*** Document passage
Re: 3MB lucene-analyzers.jar?

Posted by Simon Willnauer <si...@googlemail.com>.
On Sun, Jun 21, 2009 at 6:24 PM, Earwin Burrfoot<ea...@gmail.com> wrote:
>>> But: I do not understand the problems with this JAR file. If somebody really
>>> wants to have smaller files, one could use some tools, that do it
>>> automatically on class usage.
>> I personally have a couple of usecases for that as I have to work in
>> very limited environments. Imagine embedded systems or mobile phones
>> where 500 kb is a lot. if you realy need the analyzer you can include
>> the additional jar.
> Jar Jar Links - special tools for special tasks.
>
Well, you could do that by hand too, no question. unzip -> zip ->
done. But this is not about "is it possible to do it?!" its about
providing a packaging that is convinient for users. I would vote for
an extra jar file as it is only packaging.

simon
> --
> Kirill Zakharenko/Кирилл Захаренко (earwin@gmail.com)
> Home / Mobile: +7 (495) 683-567-4 / +7 (903) 5-888-423
> ICQ: 104465785
>

---------------------------------------------------------------------
To unsubscribe, e-mail: java-dev-unsubscribe@lucene.apache.org
For additional commands, e-mail: java-dev-help@lucene.apache.org


Re: 3MB lucene-analyzers.jar?

Posted by Earwin Burrfoot <ea...@gmail.com>.
>> But: I do not understand the problems with this JAR file. If somebody really
>> wants to have smaller files, one could use some tools, that do it
>> automatically on class usage.
> I personally have a couple of usecases for that as I have to work in
> very limited environments. Imagine embedded systems or mobile phones
> where 500 kb is a lot. if you realy need the analyzer you can include
> the additional jar.
Jar Jar Links - special tools for special tasks.

-- 
Kirill Zakharenko/Кирилл Захаренко (earwin@gmail.com)
Home / Mobile: +7 (495) 683-567-4 / +7 (903) 5-888-423
ICQ: 104465785

---------------------------------------------------------------------
To unsubscribe, e-mail: java-dev-unsubscribe@lucene.apache.org
For additional commands, e-mail: java-dev-help@lucene.apache.org


Re: 3MB lucene-analyzers.jar?

Posted by Simon Willnauer <si...@googlemail.com>.
******
- _Exercise task_
In the mailing-list thread about the 3MB lucene-analyzers.jar, list in order every item joined by "->" arrows.
*** Data section
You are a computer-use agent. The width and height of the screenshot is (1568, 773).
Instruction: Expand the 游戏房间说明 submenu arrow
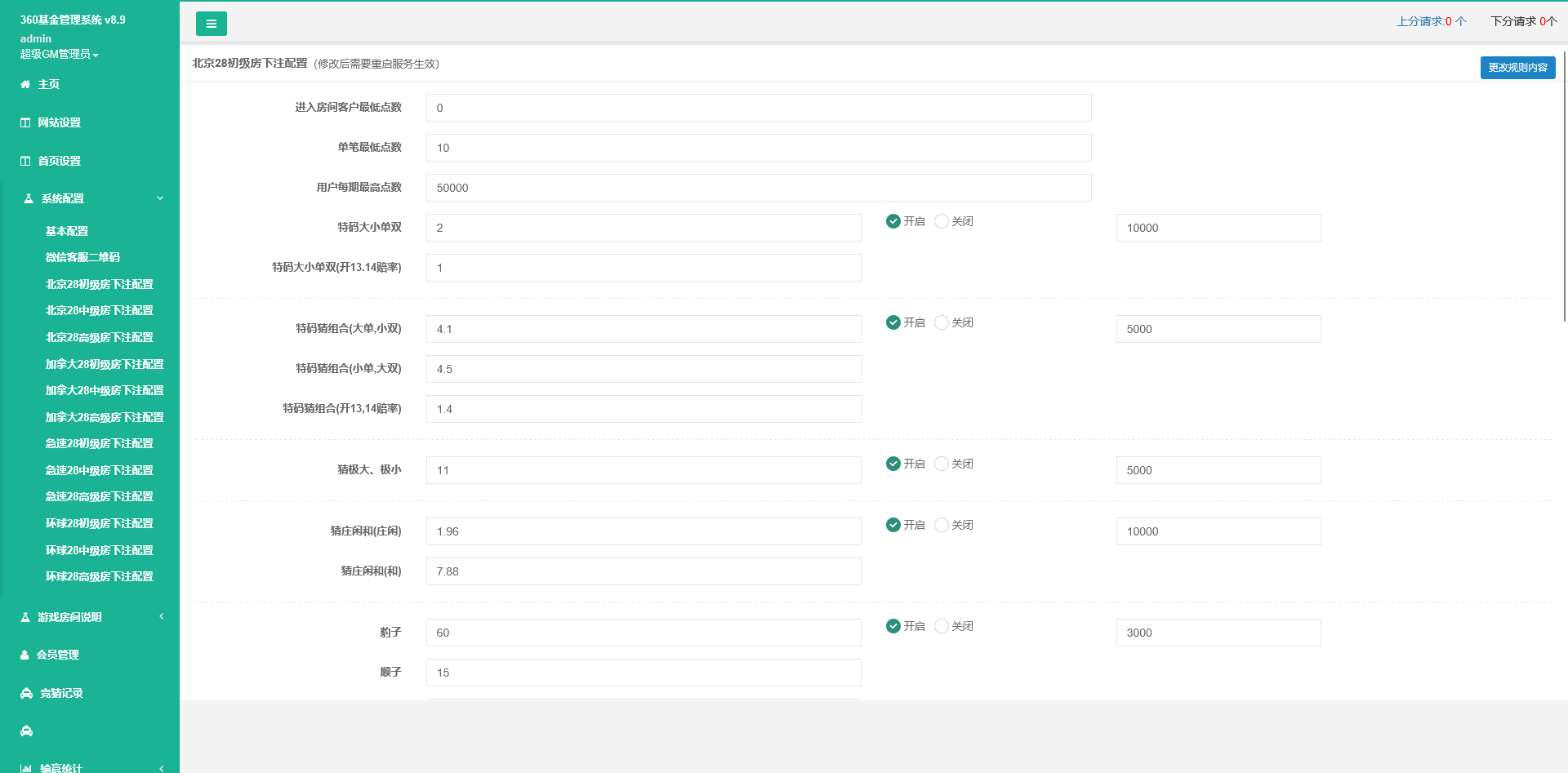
******
- _Solution for this task_
unzip, zip, done